The idea for Rosenfeldt’s research stems from his love for the environment. Describing himself as "a good steward to the environment," the Ohio native realized that endocrine-disrupting compounds had possible pernicious effects on the environment. These substances can affect hormonal systems in a manner that has adverse effects on the exposed organism or on its offspring. They include effects on embryos, gonads and reproductive behavior that can eventually lead to reduced reproduction and deterioration of not only quantity, but also condition of a population.

"Male fishes exposed to estrogenic chemicals in river water were found to produce proteins that only female fishes normally produce," Rosenfeldt said. "Alligators and turtles affected by a pesticide spill have deformed or undersized penises and the females have double the normal levels of estrogen. The list of environmental problems goes on and on. At this point the problem has only been linked in animals, but if you extrapolate that to human beings as animals, then it may be a problem for us in the future. This is something we must address, especially since it is a particular problem pregnant women and developing children who consume possibly contaminated drinking water."

For Rosenfeldt’s MS research, he used UV light in combination with H2O2 to destroy three endocrine-disrupting compounds: Bisphenol-A, Ethinyl Estradiol, and Estradiol. He then examined how fast the compounds degraded under UV light with H2O2, and modeled their destruction.

"These compounds have been found in high levels in streams and rivers all over the US, Europe and Japan," Rosenfeldt said. "Suppose you’re a manager of a water treatment plant and you want to destroy these compounds.
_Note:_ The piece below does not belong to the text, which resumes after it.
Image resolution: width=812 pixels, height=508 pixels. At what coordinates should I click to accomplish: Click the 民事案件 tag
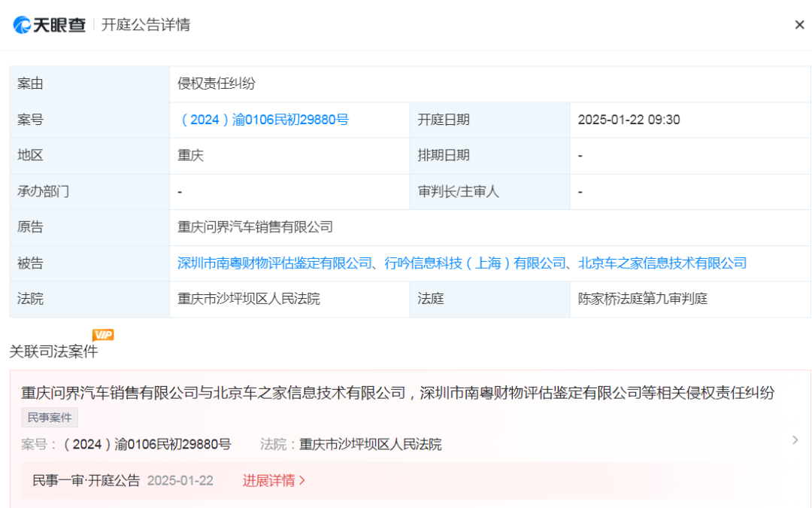49,418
My model would allow people to see how fast these compounds would degrade if they were to include UV in their water treatment plan."

Rosenfeldt said that his Ph.D. research would deal with what these compounds would be turned into, and whether their byproducts would be as estrogenic as the initial product. For his Ph.D., he also wants to compare the UV/H2O2 process to the ozone oxidation process to see which is more energy-efficient for oxidizing chemical contaminants.
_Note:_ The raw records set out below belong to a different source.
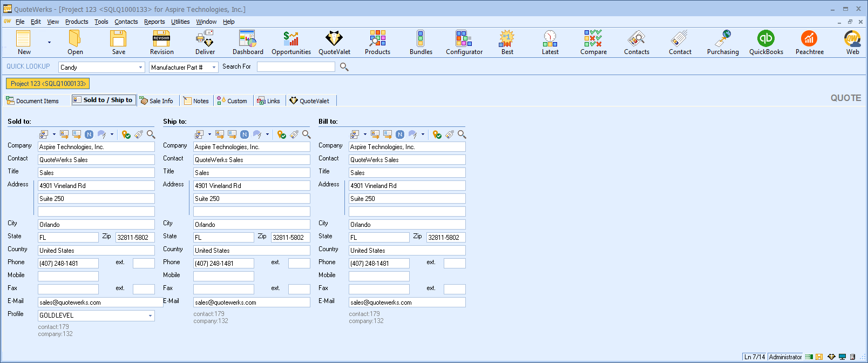Switch to the Document Items tab
This screenshot has height=363, width=868.
pos(32,101)
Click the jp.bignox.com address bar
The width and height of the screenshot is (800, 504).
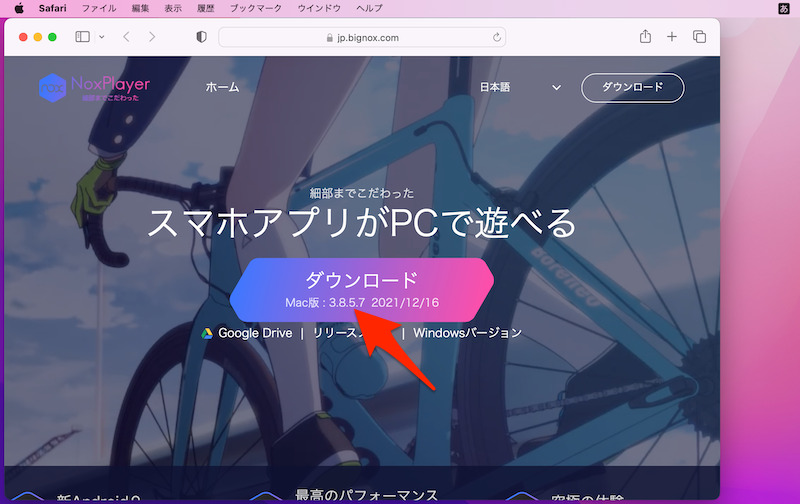point(362,37)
To facilitate his study of the comparison, Rosenfeldt traveled last November to the Swiss Federal Institute for Environmental Science & Technology (EAWAG).

"It was my first time to Switzerland," Rosenfeldt said. "I was given the privilege of working with some of the best scientists in the world, like Urs von Gunten, who is the head of the Water Resources and Drinking Water department at EAWAG. I learned a lot in those two months I was there, and it was an incredible experience. You would walk down the hall and be able to strike up a conversation with some extremely famous scientist. Whether that conversation was about science or skiing didn’t really matter, you still came away learning something cool."

Rosenfeldt said that after he is done with his Ph.D. in 2006, he wants to be an environmental science or environmental engineering professor.

"The challenge for me would be to get the kids as excited about environmental engineering as I am. They might come in to my class thinking it’s just another course to trudge through, but there are some really interesting problems with the environment right now. These students are the future preservers of our environment and protectors of our health, and having the opportunity to teach them some of the tools they’ll need for that task is very exciting."